**WHAT YOU ARE ASKED TO DO**
Below are entries; copy exactly, and only, the lines from the one containing "1008x631 pixels. At" through their final line, leaving out pictures.

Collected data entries
++++++++++++++++++++

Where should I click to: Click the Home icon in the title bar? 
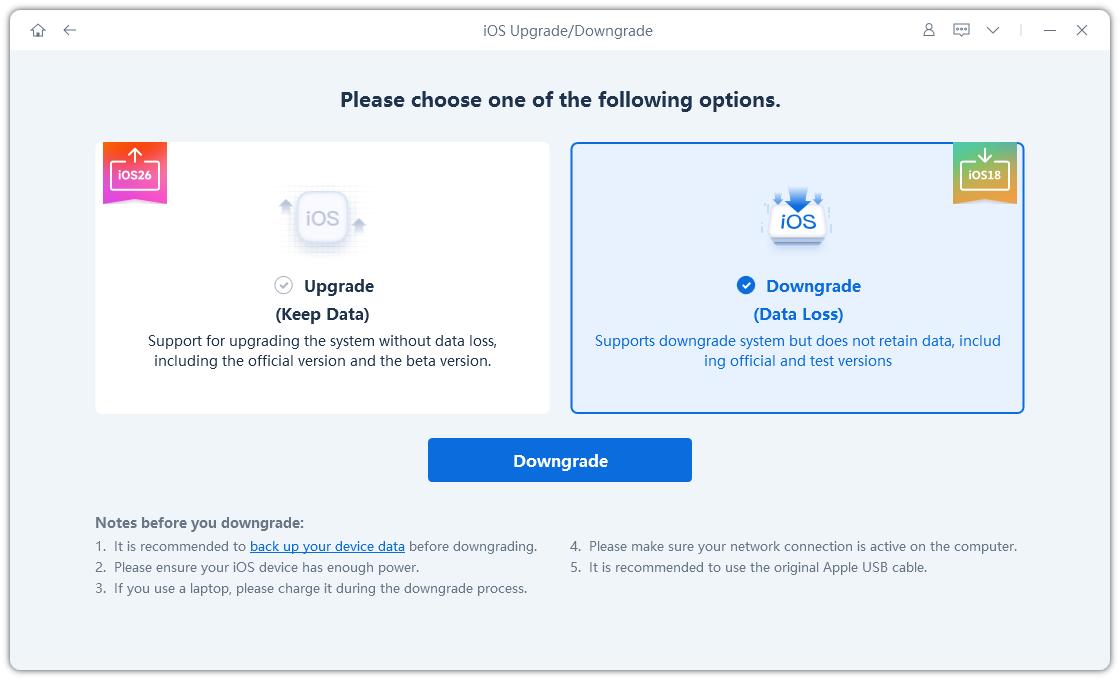click(37, 30)
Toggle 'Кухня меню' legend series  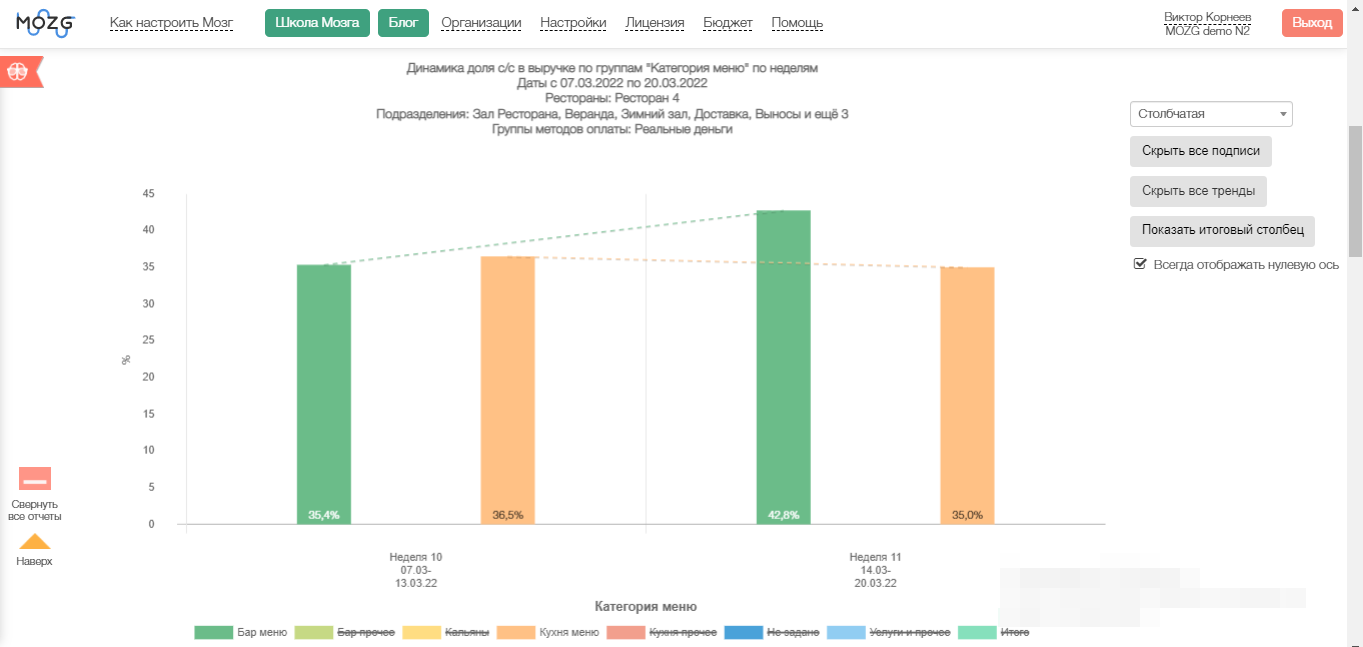click(547, 632)
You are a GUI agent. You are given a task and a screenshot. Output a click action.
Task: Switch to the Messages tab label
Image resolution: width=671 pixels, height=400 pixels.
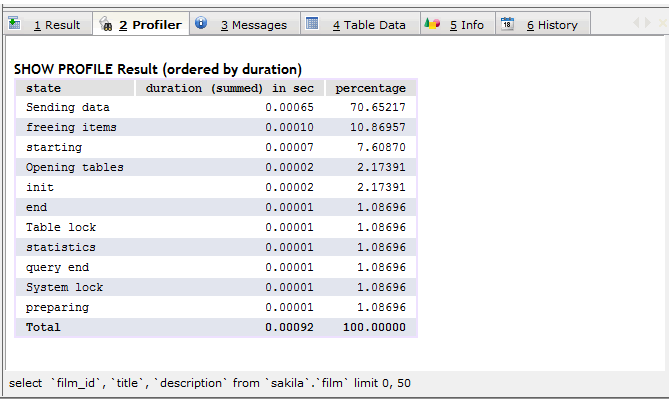(x=253, y=25)
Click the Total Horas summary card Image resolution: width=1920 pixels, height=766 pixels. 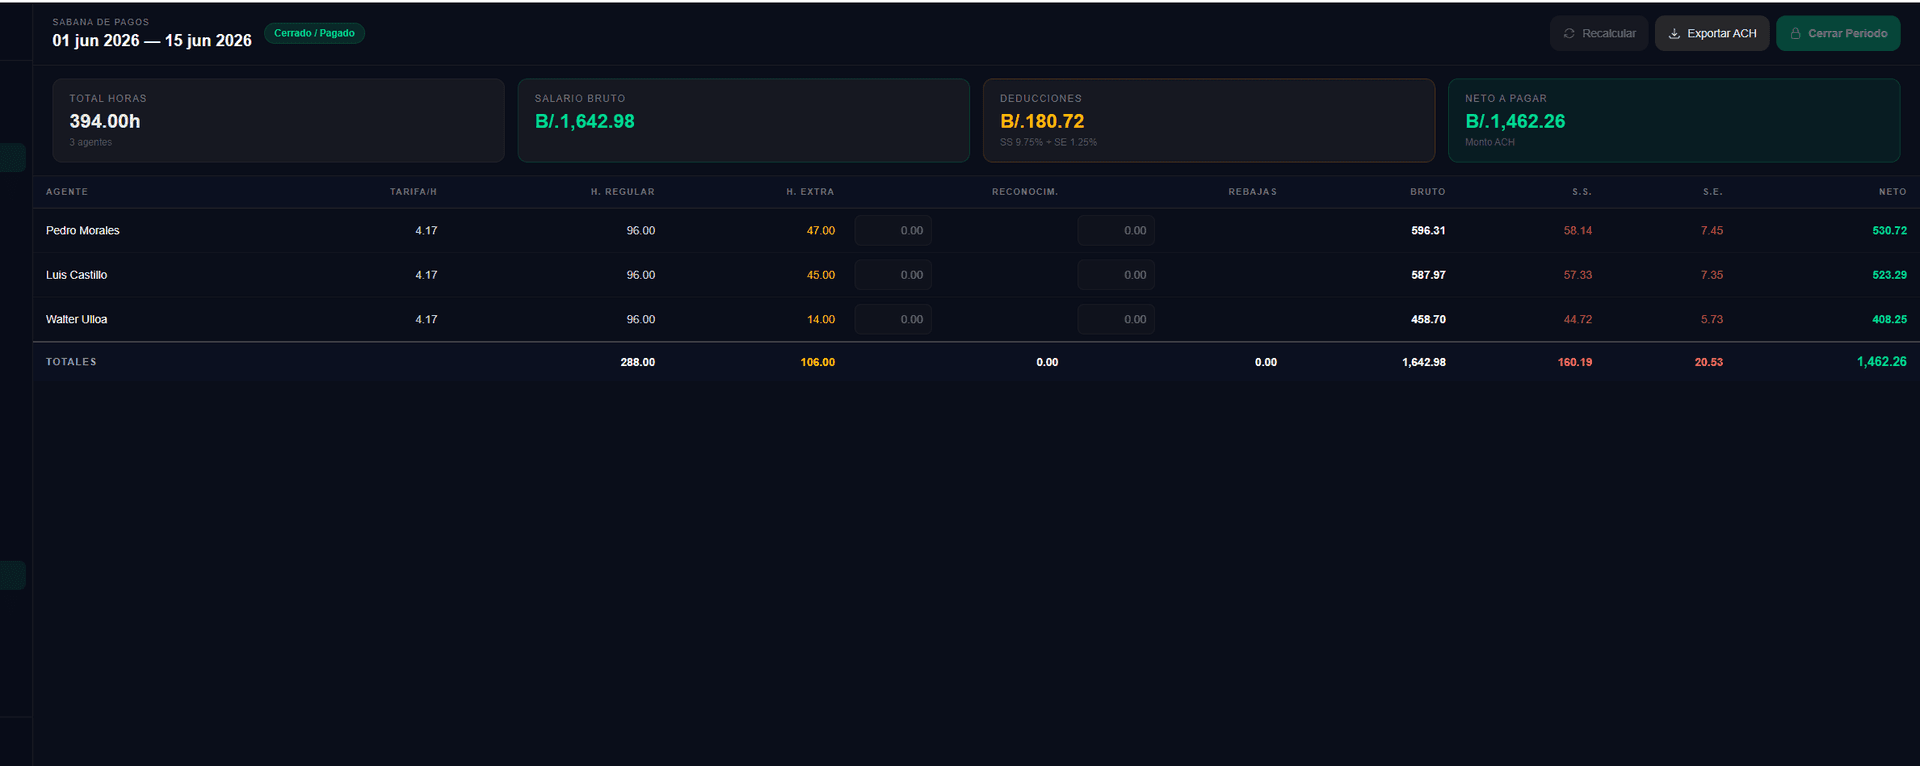278,120
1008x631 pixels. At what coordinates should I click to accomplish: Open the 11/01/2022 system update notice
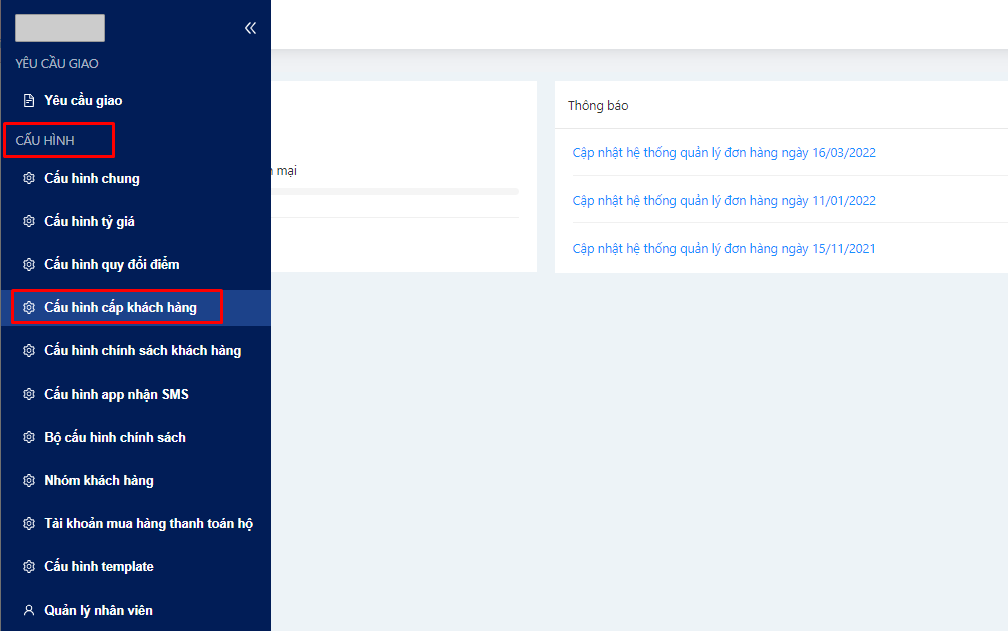click(724, 201)
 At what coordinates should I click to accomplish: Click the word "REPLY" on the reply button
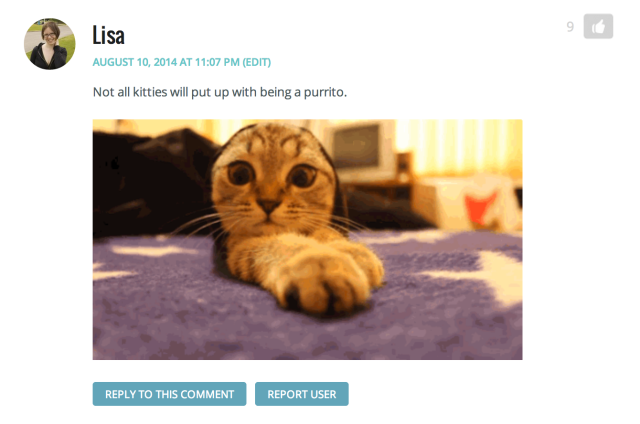coord(120,394)
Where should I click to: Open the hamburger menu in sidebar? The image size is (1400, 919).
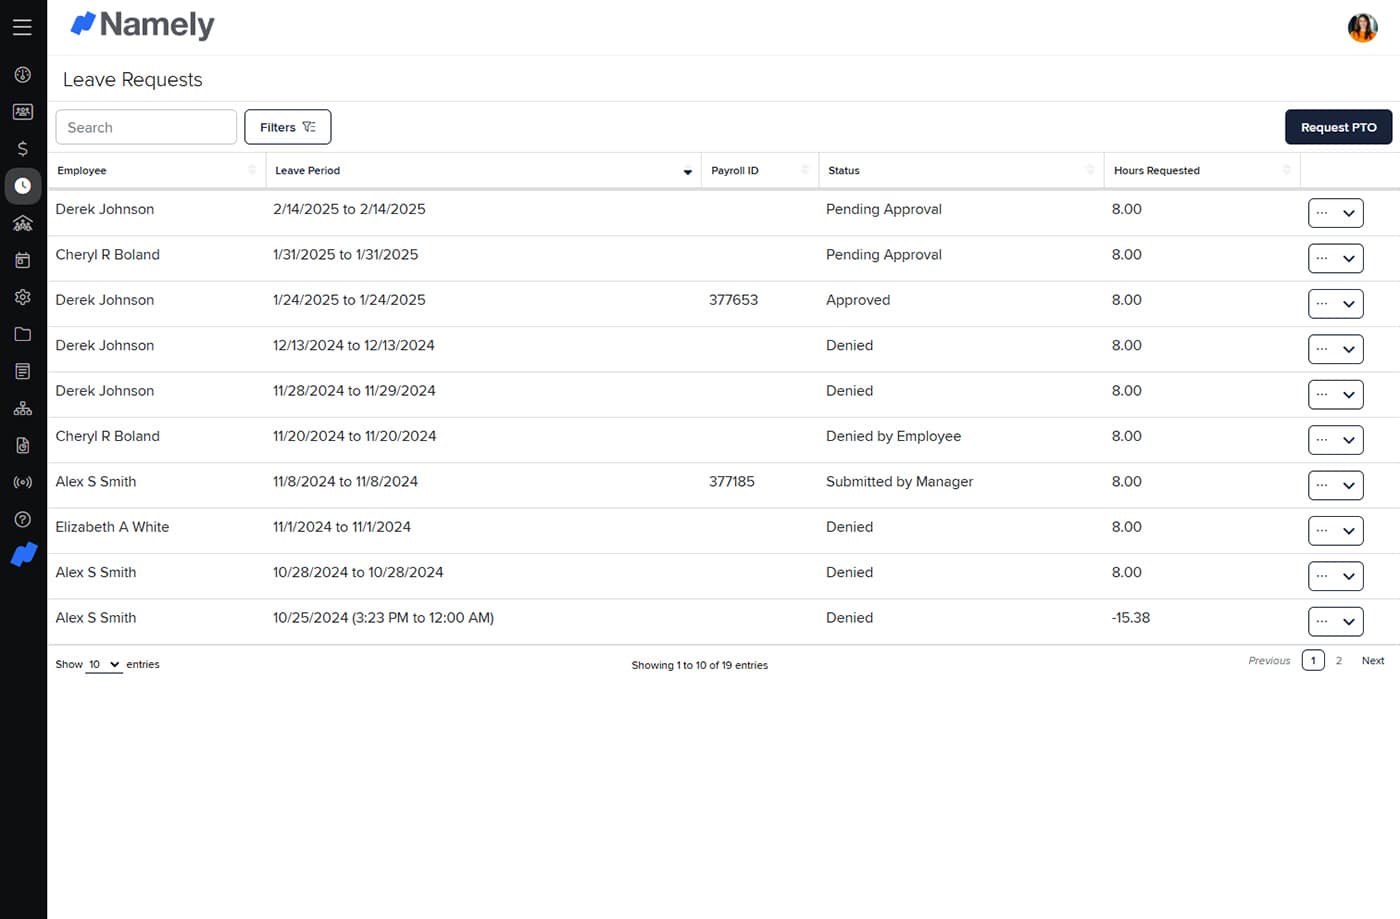(22, 27)
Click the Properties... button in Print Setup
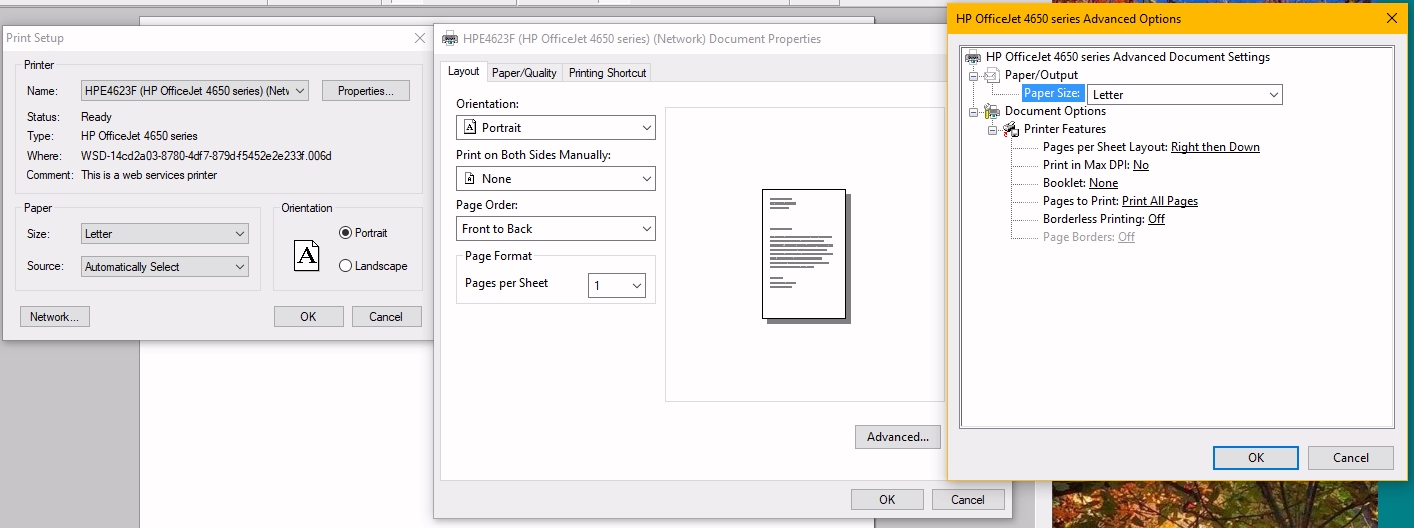 pyautogui.click(x=365, y=91)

++++++++++++++++++++

**ANSWER TO THIS PROBLEM**
1008x631 pixels. At what coordinates should I click to accomplish: Open the 11/01/2022 system update notice
click(724, 201)
 At what coordinates should I click to accomplish: Click the word "REPLY" on the reply button
coord(120,394)
Where should I click to: Open the hamburger menu in sidebar? The image size is (1400, 919).
(22, 27)
Click the Properties... button in Print Setup
 pyautogui.click(x=365, y=91)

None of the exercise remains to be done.